* start *
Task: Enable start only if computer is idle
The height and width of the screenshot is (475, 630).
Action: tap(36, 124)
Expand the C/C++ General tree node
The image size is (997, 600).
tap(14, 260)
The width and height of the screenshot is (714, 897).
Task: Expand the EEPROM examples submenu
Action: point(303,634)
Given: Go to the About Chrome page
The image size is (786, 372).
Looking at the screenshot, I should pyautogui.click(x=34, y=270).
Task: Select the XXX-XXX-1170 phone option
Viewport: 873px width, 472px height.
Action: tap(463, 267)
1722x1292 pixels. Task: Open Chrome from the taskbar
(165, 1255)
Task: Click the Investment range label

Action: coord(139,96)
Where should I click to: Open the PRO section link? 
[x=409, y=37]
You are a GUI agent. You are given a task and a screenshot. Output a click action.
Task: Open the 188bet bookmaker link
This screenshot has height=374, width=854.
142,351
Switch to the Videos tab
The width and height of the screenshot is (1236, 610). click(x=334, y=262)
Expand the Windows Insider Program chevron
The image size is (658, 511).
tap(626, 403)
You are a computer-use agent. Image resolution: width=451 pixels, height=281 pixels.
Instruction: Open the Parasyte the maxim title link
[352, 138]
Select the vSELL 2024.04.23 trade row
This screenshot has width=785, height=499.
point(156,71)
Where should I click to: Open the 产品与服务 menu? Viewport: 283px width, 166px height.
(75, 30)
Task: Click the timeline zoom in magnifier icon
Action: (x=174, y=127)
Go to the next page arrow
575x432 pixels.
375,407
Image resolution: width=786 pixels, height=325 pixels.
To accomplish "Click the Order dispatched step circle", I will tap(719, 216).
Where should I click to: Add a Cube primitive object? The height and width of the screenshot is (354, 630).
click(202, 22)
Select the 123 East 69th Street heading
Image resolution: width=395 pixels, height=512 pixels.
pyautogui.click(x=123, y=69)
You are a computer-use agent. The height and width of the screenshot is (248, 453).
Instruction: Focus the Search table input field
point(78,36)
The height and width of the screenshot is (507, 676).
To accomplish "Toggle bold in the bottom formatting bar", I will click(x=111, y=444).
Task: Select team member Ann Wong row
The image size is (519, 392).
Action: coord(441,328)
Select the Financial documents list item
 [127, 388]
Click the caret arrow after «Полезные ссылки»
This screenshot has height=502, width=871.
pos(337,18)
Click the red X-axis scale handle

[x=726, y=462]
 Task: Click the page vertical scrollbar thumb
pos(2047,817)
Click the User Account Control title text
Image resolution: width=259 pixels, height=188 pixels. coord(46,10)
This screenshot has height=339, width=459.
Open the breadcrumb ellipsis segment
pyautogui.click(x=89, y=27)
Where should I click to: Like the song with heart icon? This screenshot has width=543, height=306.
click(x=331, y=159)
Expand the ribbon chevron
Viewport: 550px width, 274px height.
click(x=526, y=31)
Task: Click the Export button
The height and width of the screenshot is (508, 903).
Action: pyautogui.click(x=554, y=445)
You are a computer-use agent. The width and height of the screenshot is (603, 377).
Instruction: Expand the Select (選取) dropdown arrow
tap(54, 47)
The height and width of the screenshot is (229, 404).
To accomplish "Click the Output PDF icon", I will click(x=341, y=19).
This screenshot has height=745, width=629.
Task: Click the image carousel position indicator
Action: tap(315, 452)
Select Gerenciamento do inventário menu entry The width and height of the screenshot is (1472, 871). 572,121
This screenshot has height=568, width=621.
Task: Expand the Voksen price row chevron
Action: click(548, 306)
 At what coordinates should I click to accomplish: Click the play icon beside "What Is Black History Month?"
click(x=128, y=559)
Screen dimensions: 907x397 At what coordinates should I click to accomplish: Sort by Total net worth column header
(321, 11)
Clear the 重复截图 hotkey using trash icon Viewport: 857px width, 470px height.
* end *
§ **GIVEN INSTRUCTION**: Report every line of the data above that contains the string "page", matching case exactly.

§ **THE ANSWER**:
Given: Go to the About Chrome page
Go to the next page arrow
 Task: Click the page vertical scrollbar thumb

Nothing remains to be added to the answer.